Da die Sonne jeden Abend mit zunehmender Dunkelheit im Unsichtbaren, Unbegrenzten verschwindet und an jedem Morgen wieder am Horizont aufgeht, nahm man an, dass sie sich im Unbegrenzten regeneriert. Insofern hatte das Chaos, die Finsternis (NUN) nicht nur etwas Bedrohliches (APOPHIS), sondern auch etwas Heilendes, Aufbauendes. In der Dunkelheit regenerierte sich das Licht. Folglich regenerierte sich nach diesem Verständnis im Jenseits das Diesseits, in der Unterwelt die Lebenskräfte. An ihren Ursprung zurückgekehrt, regenerierten sich die Kräfte, um wieder geboren zu werden. Ein Adept hatte die Aufgabe, sich  aktiv zu bemühen, die in seinem Leben wirkenden entgegengesetzten Kräfte ins Gleichgewicht zu bringen und damit das ursprüngliche Paradies – die ursprüngliche  Harmonie -  immer wieder selbst  herzustellen. Dann waren am Ende MA’AT und HERZ auf der Waage im Gleichgewicht und Auferstehung, Heilung, Wiedergeburt, Rettung folgte.  Und für den Fall, dass am Ende MA'AT und HERZ auf der Waage nicht im Gleichgewicht waren, kam AMMUT, die große Fresserin zum Einsatz, um den letzten Rest des Leuchtens der 'schwarzen Seele' (SCHUT) zu schlucken.
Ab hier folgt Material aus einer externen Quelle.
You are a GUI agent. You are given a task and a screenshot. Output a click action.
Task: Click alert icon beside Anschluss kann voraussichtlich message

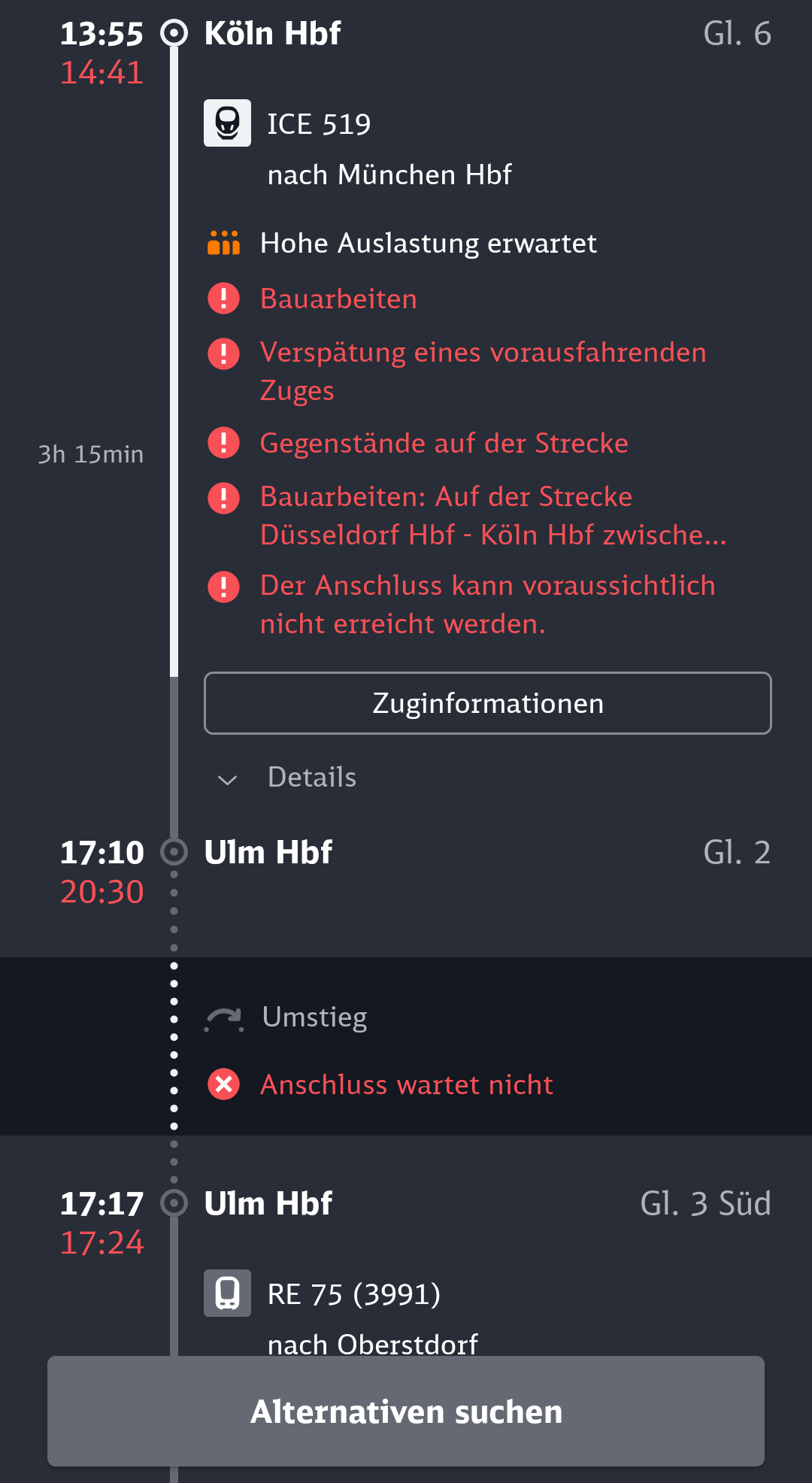click(x=223, y=587)
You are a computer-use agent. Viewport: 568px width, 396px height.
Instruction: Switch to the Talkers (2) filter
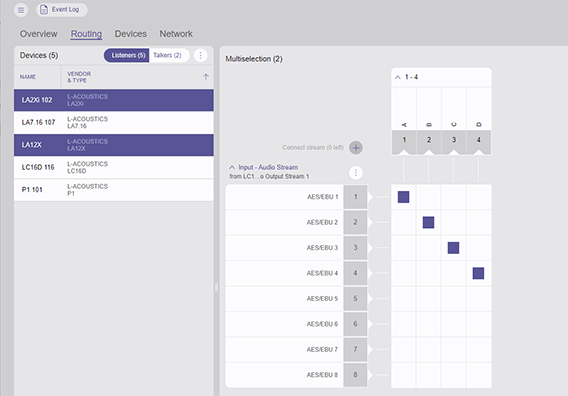click(167, 55)
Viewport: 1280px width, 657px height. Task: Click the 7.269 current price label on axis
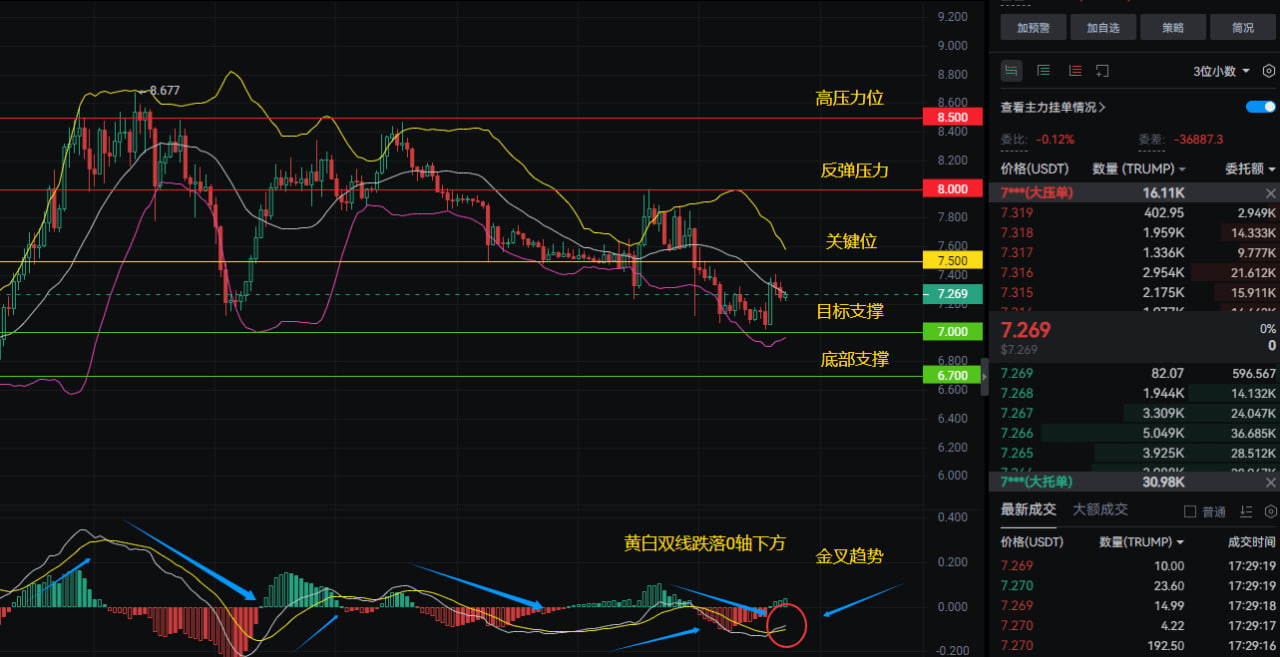[x=953, y=294]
Entsprechend dem Lebenswandel eines Menschen konnte sich die Seele in vier Seelen-Zuständen befinden: man kannte die BA-Seele, die KA-Seele, die 'gerettete Seele' (ACH) und die 'schwarze Seele' (SCHUT). BA- und KA-Seele (das höhere und das niedere Selbst) gehörten zusammen und trennten sich zum Zwecke der Unsterblichkeit beim Tode von der Erdenhülle des Menschen, um zu regenerieren. ACH, die am Ende 'gerettete Seele', war die im  Gleichgewicht befindliche, die auferstandene Seele. Und SCHUT, die 'schwarze Seele' , war dementsprechend die am Ende auf der Waage der MA'AT im Ungleichgewicht befindliche Seele, die nicht eingehen konnte ins Paradies, in die Harmonie, ins Leben.
"... Ptahhotep weiß in seiner Lebenslehre 'Ist das Ende da, dann bleibt die Maat' (5. Maxime), er geht davon aus, daß sie die unerschütterliche Basis eines jenseitigen Daseins bildet. 'Es dauert der Mann, welcher der Maat entspricht' (19. Maxime) ...".2 "Es liegt also kein Segen auf dem, was nicht zur Maat gehört ...".3 "Denn es bewirkt spätestens im Jenseits negative Vergeltung, und für den Ägypter sind Diesseits und Jenseits ja ein Kontinuum ohne strikte Grenze ...".4
 

Das Ringen um das richtige Gleichgewicht zwischen den Kräften ist demnach im alten Ägypten immer gegeben.
Bei dieser Aufgabe halfen dem Adepten unter anderem Tarot-Geister in beratender und helfender Funktion. Diese Fähigkeit der Tarot-Kräfte, aktiv handelnd zu agieren, ist heute in Vergessenheit geraten. Wir können sie jedoch wieder entdecken und zur Problemlösung heranziehen.